Ich war heute wieder mit Joey in Seven Corners, Marsha. Hab ihm das Cheeseburger-Menü bestellt, das wir zwei damals an der Uni immer gegessen haben, weißt du noch? Und ihm erzählt, wie du damals ausgesehen hast, mit deinen Holzperlenketten und dieser Fransenweste, die du immer anhattest, ohne Bluse drunter.
    Sein Vater hielt sich damals schon längst nicht mehr mit Cheeseburgern auf, sondern verschaffte sich seine tägliche Ration Kohlenhydrate mit so viel eiskalten Bieren, wie er in einer Stunde kippen konnte; die alten Erinnerungen nutzte er als Rechtfertigung. Improvisierte Straßenpartys ohne Genehmigung, Hamburger, so blutig, dass einem der rötliche Saft am Kinn herunterlief, Zwiebelringe, in reinem tierischen Fett frittiert. Schlaghosen, nackte Bäuche und, geradezu unvorstellbar, Joes Mutter, die draußen auf der Straße tanzte und herumwirbelte, ein Tamburin in der einen, einen Joint in der anderen Hand.

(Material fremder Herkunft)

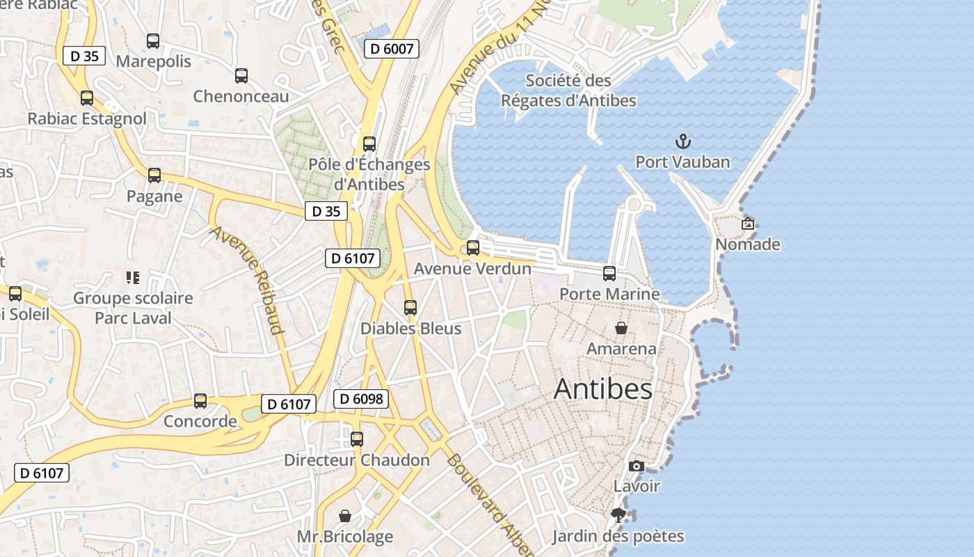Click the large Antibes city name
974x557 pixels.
[x=602, y=390]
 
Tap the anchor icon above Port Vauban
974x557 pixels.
[x=683, y=142]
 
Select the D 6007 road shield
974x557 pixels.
[x=392, y=49]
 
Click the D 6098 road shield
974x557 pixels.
[x=360, y=399]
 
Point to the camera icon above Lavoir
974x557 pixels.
[x=636, y=466]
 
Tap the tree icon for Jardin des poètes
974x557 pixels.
[x=618, y=516]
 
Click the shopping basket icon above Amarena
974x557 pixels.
[x=621, y=328]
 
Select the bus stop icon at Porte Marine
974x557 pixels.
[x=609, y=274]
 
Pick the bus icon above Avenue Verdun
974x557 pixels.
[x=473, y=248]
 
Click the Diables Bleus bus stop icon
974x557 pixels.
[x=410, y=308]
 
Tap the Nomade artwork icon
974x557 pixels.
[x=748, y=224]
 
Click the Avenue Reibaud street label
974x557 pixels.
[x=248, y=280]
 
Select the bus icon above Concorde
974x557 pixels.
[x=200, y=401]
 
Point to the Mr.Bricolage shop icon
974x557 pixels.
[x=345, y=516]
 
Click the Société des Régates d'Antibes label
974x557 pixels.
[x=568, y=91]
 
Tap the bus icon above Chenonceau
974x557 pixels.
[x=241, y=76]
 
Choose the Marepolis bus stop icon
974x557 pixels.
[x=153, y=41]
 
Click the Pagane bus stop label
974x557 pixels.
[x=154, y=196]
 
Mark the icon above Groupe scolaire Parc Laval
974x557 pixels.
[x=133, y=278]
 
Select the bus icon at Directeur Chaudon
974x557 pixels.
[x=357, y=439]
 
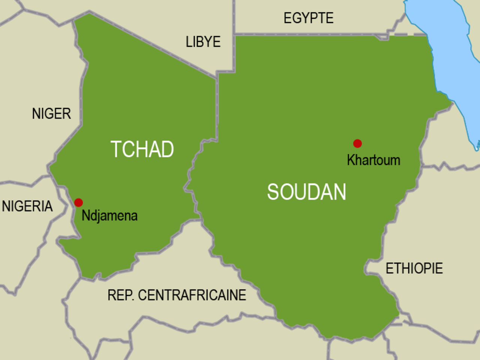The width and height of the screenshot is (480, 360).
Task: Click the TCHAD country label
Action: coord(142,149)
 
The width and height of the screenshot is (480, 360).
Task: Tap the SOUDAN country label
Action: coord(306,192)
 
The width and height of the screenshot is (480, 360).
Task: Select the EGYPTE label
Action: coord(308,18)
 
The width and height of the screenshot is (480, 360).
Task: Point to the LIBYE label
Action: coord(203,42)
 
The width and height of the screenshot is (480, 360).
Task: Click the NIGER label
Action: coord(51,114)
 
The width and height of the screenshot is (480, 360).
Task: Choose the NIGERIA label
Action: coord(27,206)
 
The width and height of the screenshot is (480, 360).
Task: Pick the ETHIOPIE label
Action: coord(414,268)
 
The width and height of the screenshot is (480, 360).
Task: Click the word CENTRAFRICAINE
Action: coord(192,296)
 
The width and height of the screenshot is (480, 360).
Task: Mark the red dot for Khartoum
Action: coord(357,143)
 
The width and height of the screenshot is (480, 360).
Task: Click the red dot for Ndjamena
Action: coord(78,202)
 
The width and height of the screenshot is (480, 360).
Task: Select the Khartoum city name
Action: coord(374,160)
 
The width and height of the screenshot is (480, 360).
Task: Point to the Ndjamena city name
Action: coord(110,216)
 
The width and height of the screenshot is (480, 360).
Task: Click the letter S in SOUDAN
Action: coord(274,192)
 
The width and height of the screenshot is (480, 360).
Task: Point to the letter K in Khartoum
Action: coord(351,160)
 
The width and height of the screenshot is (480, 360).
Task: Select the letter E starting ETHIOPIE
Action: coord(390,268)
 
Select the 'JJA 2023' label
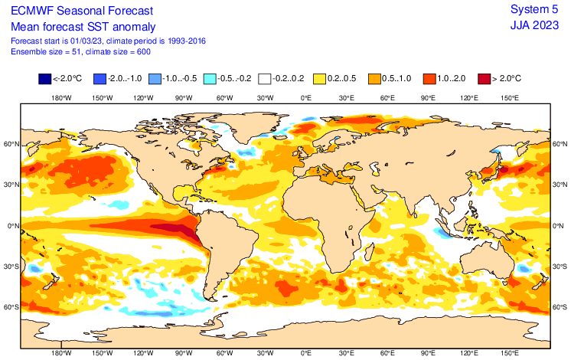pyautogui.click(x=535, y=25)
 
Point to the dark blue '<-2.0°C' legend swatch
pyautogui.click(x=44, y=78)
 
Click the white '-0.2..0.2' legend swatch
pyautogui.click(x=265, y=78)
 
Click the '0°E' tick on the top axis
pyautogui.click(x=305, y=97)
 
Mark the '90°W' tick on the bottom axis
pyautogui.click(x=183, y=354)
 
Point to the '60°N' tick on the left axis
pyautogui.click(x=11, y=143)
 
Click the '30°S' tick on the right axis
pyautogui.click(x=560, y=267)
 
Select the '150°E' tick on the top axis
pyautogui.click(x=510, y=97)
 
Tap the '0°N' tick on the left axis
pyautogui.click(x=11, y=225)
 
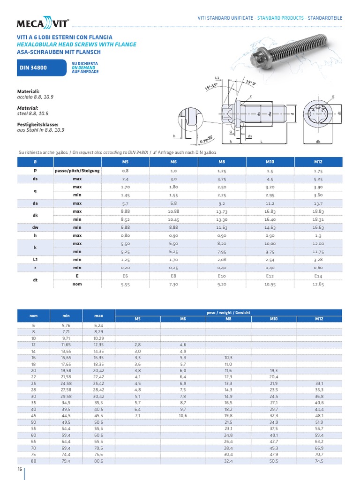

    Was ist ein Joint, Daddy?
    So ’ne Art Zigarette, Kleiner.
    Mom hat geraucht?
    Nur ganz selten, und eigentlich nur hier in Seven Corners.
    Wow! Ich kann nicht glauben, dass Mom echt mal geraucht hat.
    Seinem Vater standen diese Erinnerungen so klar und deutlich vor Augen, als wäre Seven Corners das Letzte, was er noch im Gedächtnis behalten hatte, und alles, was später kam, wäre weggewischt wie von einer staubigen Tafel. Er war mit achtundzwanzig gestorben, die Arme blutverschmiert und aufgeschlitzt vom Handgelenk bis zum Ellbogen, in genau dem Krankenhaus, das Joe gerade verlassen hatte. Die Ironie daran war ihm heute nur allzu bewusst.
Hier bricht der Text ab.